Although Boyer has used as his title The English Theophrastus, examination of the sections here reprinted will show that he has departed from the way of the Greek master.  Instead of sharply defined portraits, Boyer offers maxims, reflections, and manners, after the French pattern.  Gathered from a variety of sources, these observations are sometimes related to one another only by their common subject matter, but often they have been altered and rearranged by Boyer for sharper focus and unity.  A few examples will make his method clear.

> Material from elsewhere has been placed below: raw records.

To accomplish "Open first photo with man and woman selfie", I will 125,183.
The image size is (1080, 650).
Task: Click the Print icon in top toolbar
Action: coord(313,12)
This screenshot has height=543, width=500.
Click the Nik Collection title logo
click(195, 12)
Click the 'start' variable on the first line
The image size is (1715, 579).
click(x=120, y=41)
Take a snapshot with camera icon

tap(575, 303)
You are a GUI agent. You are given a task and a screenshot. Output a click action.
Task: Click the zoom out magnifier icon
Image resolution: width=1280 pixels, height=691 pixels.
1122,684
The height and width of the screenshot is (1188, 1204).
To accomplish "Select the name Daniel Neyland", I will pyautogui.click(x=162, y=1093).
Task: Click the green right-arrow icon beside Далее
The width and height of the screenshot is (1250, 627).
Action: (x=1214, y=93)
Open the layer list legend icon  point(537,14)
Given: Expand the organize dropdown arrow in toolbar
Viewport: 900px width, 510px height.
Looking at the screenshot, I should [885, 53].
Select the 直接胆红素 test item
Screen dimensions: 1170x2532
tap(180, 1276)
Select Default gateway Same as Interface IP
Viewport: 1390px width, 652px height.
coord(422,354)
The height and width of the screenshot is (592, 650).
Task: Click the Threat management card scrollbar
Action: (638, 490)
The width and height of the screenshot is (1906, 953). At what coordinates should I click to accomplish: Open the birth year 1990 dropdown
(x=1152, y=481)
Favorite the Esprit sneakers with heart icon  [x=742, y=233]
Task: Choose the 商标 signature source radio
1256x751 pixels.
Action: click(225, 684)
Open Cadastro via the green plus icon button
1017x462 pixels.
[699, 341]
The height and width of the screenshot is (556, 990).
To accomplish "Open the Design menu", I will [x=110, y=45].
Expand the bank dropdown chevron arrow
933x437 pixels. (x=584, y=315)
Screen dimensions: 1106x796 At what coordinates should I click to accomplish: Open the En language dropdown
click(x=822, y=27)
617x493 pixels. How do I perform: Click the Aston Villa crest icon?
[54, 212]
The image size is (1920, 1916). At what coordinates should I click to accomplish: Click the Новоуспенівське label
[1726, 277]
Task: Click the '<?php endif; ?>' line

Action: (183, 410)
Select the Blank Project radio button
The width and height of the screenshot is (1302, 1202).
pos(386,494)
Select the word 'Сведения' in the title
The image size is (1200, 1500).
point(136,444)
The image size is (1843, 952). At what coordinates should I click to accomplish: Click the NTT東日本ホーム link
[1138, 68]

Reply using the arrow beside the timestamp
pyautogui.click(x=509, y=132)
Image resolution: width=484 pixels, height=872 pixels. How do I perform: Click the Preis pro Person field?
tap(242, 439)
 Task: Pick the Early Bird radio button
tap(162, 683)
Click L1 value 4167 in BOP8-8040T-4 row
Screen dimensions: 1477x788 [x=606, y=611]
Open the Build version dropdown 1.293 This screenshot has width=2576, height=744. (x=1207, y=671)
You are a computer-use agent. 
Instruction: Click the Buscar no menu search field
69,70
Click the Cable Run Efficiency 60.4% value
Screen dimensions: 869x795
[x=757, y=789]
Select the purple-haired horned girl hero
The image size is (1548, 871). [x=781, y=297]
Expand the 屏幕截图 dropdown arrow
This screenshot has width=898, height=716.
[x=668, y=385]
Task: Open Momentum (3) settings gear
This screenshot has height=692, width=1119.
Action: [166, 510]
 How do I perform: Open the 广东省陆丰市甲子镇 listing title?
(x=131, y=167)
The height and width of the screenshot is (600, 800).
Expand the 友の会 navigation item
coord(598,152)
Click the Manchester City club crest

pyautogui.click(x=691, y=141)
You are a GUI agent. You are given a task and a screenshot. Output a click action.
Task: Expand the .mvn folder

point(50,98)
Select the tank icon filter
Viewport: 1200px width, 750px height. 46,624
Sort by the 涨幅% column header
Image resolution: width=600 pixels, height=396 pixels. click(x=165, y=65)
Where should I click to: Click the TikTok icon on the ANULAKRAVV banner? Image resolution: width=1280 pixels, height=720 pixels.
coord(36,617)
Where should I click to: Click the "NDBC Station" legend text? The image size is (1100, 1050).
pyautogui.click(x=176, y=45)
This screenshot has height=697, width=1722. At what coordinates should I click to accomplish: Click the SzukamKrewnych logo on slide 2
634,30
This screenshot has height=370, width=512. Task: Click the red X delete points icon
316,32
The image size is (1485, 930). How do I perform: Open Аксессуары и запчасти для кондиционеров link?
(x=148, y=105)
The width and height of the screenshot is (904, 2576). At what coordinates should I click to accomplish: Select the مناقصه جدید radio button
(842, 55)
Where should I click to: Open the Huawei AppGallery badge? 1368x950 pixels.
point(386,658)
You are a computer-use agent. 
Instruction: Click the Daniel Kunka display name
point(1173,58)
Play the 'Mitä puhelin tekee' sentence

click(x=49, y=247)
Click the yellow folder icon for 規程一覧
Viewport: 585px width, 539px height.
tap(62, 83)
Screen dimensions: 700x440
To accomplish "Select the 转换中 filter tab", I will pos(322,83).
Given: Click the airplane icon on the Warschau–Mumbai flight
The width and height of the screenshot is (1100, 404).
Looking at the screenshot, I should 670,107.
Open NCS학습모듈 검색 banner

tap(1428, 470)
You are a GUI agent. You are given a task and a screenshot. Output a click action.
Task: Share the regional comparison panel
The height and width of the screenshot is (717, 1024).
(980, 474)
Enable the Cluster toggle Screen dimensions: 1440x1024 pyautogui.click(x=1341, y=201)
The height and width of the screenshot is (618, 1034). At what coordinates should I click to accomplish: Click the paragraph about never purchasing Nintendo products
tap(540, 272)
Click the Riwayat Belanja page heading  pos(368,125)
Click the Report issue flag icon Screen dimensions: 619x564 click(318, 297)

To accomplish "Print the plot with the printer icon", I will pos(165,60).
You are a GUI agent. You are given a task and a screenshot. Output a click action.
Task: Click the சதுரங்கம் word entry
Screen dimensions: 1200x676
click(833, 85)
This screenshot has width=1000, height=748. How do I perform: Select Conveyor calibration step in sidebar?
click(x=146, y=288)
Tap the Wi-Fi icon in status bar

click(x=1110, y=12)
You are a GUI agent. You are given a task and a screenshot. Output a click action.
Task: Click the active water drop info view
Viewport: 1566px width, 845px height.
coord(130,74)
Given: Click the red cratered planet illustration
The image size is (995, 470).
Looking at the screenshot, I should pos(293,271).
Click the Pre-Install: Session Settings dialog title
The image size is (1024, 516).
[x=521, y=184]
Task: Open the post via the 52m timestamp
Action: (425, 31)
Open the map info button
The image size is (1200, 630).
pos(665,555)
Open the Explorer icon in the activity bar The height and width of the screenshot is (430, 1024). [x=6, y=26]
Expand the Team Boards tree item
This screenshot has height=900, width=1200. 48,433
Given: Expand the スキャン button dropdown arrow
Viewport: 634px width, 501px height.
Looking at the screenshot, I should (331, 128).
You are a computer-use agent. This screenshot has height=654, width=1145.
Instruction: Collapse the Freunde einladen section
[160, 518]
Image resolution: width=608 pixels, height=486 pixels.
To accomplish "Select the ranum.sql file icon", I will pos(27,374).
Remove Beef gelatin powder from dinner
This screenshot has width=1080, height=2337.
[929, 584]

Of the paragraphs that begin on page eight of the first selection, the second and fourth are taken from An Essay in Defence of the Female Sex (1696), perhaps the work of Mrs. Judith Drake.  The first of these is the last half of a paragraph from Drake, but minus her concluding figure, “as Fleas are said to molest those most, who have the tenderest Skins, and the sweetest Blood” (p. 78).  Into the first line of the second paragraph from Drake, “Of these the most voluminous Fool is the Fop Poet,” Boyer inserts a reference to Will’s.  Thereafter, he follows Drake rather closely, but replaces the final portion of the paragraph with two or three sentences from other parts of her essay.  The Drake material ends at the paragraph break on page nine.  Between these two paragraphs Boyer places the single statement, “There’s somewhat that borders upon Madness in every exalted Wit,” which may be his own version of Dryden’s line, “Great Wits are sure to Madness near allied” (Absalom and Achitophel, l. 248).  By means of these alterations in his sources, Boyer has compiled a passage that has focus and direction, and gives little evidence of its patchwork origin.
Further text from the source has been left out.